Ever wish you could run full-blown Windows applications on your Android device? Now you can…sort of. Wine, a Windows compatibility layer for Unix-like operating systems, has been updated to version 3.0—and can now be installed on Android devices.
Wine 3.0 implements a full graphics and audio driver for Android, and can be built as an APK package that acts like a regular Android app, according to the release notes. It also supports OpenGL, though it’s limited to the OpenGL ES API available on Android.
It won’t run your standard Windows applications on just any Android device, though. Wine isn’t an emulator, which means you’ll need an x86 Android tablet, smartphone, or Chromebook to take full advantage of it. Unfortunately, there aren’t that many Android devices with x86 chipsets out there, though the growing list of Chromebooks with ARC support is promising.
For the vast majority of us with an Android device with an ARM-based SoC, there is a silver lining. Wine for ARM devices does exist, but only Windows programs that have been ported to Windows RT, Microsoft’s 32-bit operating system for ARM architectures, will function. There’s a list of desktop apps that have been recompiled to run on Windows RT on our very own XDA forums, including popular utilities such as Notepad++ and 7-Zip, scripting languages and runtimes such as Python 2.7.3 and Lua, and even games like Quake.
In the future, Wine will use QEMU, an open-source hypervisor that virtualizes processors through dynamic binary translation, to emulate x86 instructions on ARM. That’ll allow native x86 Windows apps to run on ARM devices without recompilation, but the work isn’t finished yet.
Getting Wine up and running on Android is pretty easy. Head over to the downloads page and grab one of two APKs: “wine-3.0-arm” if your device has an ARM chip, or “wine-3.0-x86” if it has an x86 chip. Once you install and launch the app, you’ll see the Windows 7 interface—complete with the Start menu in the bottom-left corner.
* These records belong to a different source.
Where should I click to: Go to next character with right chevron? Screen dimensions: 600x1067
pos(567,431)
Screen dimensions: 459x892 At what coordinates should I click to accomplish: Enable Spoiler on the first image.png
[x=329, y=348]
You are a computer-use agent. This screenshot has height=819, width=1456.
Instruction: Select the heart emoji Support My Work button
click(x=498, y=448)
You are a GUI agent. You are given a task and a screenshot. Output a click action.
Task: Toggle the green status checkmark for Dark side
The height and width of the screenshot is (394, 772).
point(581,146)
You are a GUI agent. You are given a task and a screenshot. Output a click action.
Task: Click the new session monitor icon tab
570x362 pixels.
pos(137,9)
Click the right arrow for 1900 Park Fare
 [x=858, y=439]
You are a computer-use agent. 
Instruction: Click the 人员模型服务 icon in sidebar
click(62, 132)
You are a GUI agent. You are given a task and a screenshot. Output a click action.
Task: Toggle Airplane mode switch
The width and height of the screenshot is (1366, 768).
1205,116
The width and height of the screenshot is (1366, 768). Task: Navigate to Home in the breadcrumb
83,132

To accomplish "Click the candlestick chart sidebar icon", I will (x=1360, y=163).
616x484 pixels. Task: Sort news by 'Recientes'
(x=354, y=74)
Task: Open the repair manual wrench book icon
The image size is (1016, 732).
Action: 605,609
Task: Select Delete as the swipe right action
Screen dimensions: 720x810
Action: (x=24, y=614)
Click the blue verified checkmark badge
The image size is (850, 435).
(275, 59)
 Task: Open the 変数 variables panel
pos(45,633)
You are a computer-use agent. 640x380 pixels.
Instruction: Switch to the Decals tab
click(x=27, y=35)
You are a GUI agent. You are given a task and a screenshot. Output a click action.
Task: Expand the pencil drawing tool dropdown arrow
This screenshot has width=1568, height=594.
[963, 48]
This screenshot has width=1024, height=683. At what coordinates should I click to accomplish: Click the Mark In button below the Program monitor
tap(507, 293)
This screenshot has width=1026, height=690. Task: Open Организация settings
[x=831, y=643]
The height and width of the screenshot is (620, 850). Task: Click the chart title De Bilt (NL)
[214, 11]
Wine 3.0 isn’t bug-free, however. The graphics driver only supports full-screen desktop mode because of restrictions in the Android windows management API. It also has trouble with software keyboards right now—they aren’t recognized and aren’t invoked when you tap on empty text fields and the command prompt. Some users have also reported crashes on phones like the Google Pixel.
Regardless of these early issues, what the Wine team has achieved is certainly impressive. Codeweavers, which released a technical preview of CrossOver (its proprietary version of Wine) for Android and Chrome OS in 2016, contributed much of the underlying code that made the Android port possible.
The development team says that Wine 3.0 contains over 6,000 changes and marks the beginning of a new annual release cycle. In addition to Android support, it adds Direct3D command stream, improved DirectWrite and Direct2D support, and Direct3D 10 and 11.